**What to do:** Compute how many lines in the records below contain the string "tick" and give that number without other output.

Pixel coordinate grounding data
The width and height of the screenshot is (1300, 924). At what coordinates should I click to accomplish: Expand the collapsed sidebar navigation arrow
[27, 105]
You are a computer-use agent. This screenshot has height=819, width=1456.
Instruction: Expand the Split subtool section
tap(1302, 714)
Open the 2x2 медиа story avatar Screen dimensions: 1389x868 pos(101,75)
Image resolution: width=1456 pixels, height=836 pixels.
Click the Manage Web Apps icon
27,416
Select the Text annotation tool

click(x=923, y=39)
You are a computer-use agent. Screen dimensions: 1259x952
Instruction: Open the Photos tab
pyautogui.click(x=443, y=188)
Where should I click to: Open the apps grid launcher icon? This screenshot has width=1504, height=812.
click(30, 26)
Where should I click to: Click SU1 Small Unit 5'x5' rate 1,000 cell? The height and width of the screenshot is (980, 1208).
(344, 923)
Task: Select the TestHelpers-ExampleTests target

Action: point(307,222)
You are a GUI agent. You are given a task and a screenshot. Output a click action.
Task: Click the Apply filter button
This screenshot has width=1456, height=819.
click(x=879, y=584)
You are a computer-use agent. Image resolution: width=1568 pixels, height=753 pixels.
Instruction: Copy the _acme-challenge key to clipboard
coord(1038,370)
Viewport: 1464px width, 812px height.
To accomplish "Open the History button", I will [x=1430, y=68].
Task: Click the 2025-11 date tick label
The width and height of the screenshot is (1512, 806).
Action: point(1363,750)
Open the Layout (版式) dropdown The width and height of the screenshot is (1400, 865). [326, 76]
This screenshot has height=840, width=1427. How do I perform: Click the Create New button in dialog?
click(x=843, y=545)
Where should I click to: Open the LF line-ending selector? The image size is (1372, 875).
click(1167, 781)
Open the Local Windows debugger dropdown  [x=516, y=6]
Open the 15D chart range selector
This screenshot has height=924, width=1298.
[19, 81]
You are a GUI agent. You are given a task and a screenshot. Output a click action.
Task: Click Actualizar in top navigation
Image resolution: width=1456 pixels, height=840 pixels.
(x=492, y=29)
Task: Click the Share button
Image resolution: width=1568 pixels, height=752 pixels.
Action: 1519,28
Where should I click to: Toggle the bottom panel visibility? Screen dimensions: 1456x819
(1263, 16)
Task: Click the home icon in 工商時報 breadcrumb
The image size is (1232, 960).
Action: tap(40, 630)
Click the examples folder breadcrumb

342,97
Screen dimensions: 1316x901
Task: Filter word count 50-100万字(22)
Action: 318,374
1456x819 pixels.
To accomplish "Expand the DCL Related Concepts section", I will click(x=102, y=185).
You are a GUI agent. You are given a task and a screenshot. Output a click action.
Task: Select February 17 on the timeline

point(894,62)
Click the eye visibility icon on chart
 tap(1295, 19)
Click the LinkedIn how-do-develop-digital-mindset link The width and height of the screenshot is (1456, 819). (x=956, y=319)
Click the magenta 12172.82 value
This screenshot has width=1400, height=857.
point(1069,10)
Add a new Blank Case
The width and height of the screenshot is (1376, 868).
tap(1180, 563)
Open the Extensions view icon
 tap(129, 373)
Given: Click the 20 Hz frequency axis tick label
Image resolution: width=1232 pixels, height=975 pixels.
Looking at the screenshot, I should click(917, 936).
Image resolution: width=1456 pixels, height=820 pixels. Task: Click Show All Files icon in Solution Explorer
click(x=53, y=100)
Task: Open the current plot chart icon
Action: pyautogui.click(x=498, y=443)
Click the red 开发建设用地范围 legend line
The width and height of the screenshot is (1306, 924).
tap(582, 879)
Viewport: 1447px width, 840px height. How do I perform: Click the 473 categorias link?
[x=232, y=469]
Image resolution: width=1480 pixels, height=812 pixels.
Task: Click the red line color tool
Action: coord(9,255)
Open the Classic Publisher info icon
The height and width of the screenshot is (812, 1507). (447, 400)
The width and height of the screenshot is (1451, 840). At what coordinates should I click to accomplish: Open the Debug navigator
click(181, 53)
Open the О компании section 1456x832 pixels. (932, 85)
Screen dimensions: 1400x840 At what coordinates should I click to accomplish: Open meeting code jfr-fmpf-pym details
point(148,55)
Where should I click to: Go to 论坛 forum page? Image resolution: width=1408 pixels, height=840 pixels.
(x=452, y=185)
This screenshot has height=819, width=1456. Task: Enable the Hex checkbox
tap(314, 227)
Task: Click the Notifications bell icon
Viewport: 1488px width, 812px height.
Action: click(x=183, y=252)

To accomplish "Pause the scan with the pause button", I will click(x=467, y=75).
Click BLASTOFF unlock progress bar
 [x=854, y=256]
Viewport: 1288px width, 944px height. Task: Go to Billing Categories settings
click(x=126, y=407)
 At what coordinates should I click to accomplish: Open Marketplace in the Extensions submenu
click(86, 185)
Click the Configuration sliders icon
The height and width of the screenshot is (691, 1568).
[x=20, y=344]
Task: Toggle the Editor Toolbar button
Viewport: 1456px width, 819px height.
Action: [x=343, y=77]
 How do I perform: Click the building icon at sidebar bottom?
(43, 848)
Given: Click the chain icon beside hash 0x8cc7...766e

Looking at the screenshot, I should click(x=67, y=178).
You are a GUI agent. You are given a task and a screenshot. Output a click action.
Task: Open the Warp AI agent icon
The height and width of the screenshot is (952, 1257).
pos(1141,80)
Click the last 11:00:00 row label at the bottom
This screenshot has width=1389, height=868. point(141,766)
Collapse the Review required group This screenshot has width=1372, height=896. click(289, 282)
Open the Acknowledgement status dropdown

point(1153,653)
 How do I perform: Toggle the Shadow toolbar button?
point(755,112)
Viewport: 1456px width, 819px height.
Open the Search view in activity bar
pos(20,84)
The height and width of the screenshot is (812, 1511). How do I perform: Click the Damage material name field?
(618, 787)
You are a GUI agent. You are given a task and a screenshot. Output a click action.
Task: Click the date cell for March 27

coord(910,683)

**Solution to this problem:** 2